Aude Pariset (b. 1983 Versailles, lives in Berlin) works with numerous digital-era image-reproduction methods in her works. For this, she adapts motifs primarily from consumer advertising such as cosmetics, technology, or fashion and their mechanisms of seduction. She collages these into her own compositions, marked by the rapid availability and equally rapid disintegration of images in online culture. In Bright Day Steering (2014) she prints windsurf sails with fragmented images from the realm of pharmaceutical companies.
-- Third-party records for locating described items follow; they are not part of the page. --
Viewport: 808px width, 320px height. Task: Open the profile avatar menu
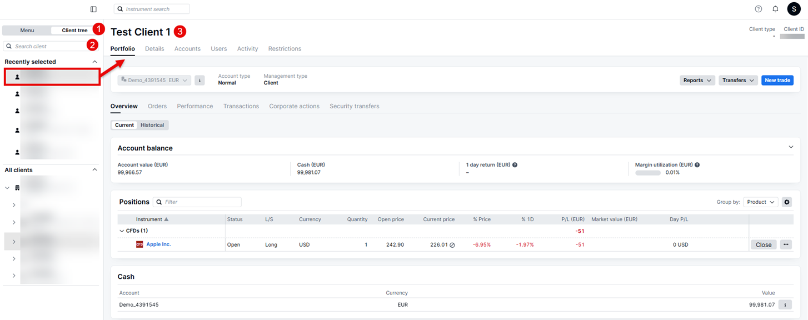point(794,8)
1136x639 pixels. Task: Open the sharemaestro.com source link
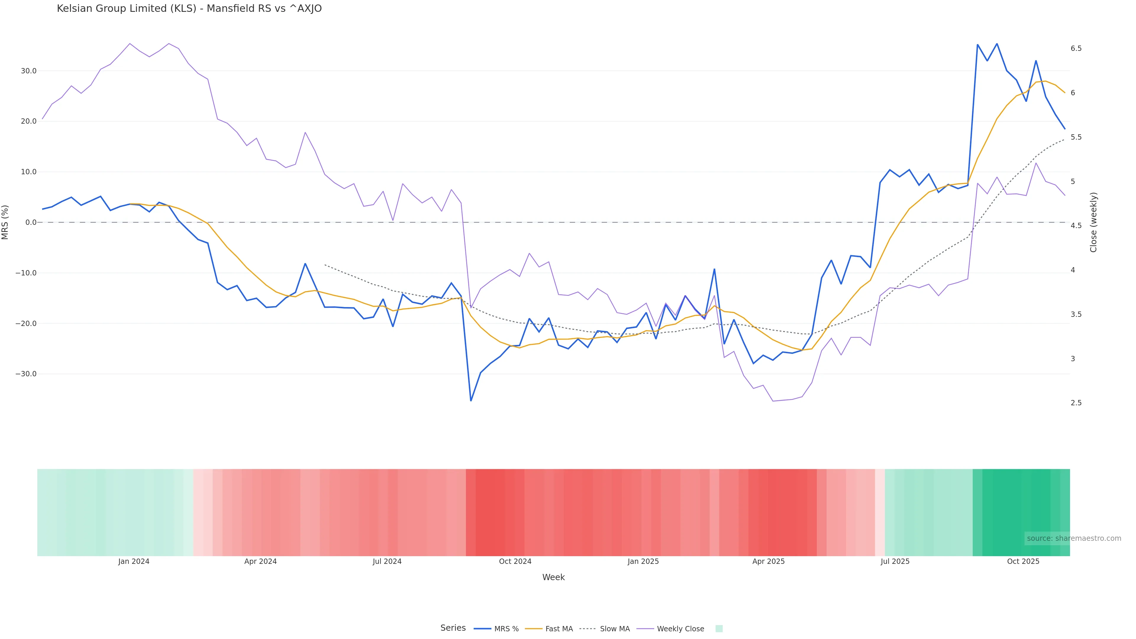click(1073, 538)
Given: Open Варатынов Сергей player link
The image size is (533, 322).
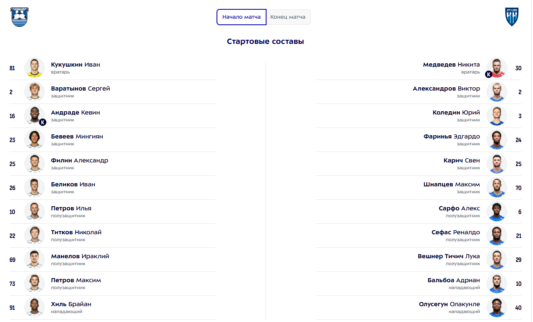Looking at the screenshot, I should tap(80, 89).
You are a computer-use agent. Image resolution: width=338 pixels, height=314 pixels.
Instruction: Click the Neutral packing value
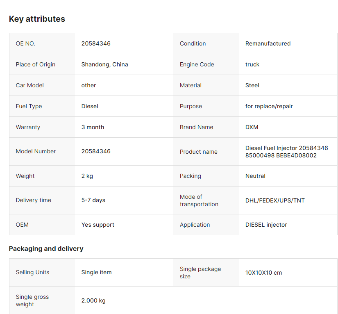pyautogui.click(x=255, y=176)
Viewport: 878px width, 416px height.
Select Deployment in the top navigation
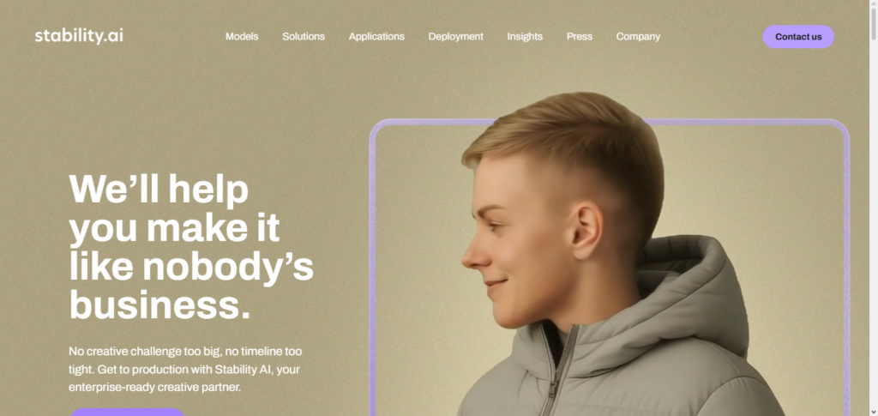pos(456,36)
In this way, the artist interweaves images of corporate design and sport, subtly addressing how our daily life is shaped by the relevant aesthetics of youthfulness, health, perfection, and optimization, as well as individuality and freedom. Processes of disintegration repeatedly play an important role in Pariset’s artistic practice. Working together with Juliette Bonneviot, a larger work series entitled Last Spring / Summer was created. Here, image fragments from cosmetics advertising, and drawings applied on top of these, were exposed to a process of disintegration inside water tanks. Pariset and Bonneviot thus create their own unique aesthetic of dissolution and fleetingness.

 

Helga Wretman (b. 1985 Stockholm, lives in Berlin) is known for her Fitness for Artist Interviews produced by Arte Creative. Wretman is an artist, fitness freak, and stuntwoman all-in-one. She jumps into action as a personal trainer for fellow artists, who she asks questions of concerning their artistic practice during a workout personally tailored to their artistic work. For the opening of the exhibition she presents a new performance developed specially for the exhibition. With a touch of irony, she massages and interviews artists from the exhibition on a massage table. In a tongue-in-cheek approach, the bodies and minds of the artists are brought back into alignment, and, in meditative relaxation, creative energy flows freely. The conversations are recorded and visitors are then invited to lie down on the massage table and watch the interviews on a monitor through the face hole in the table.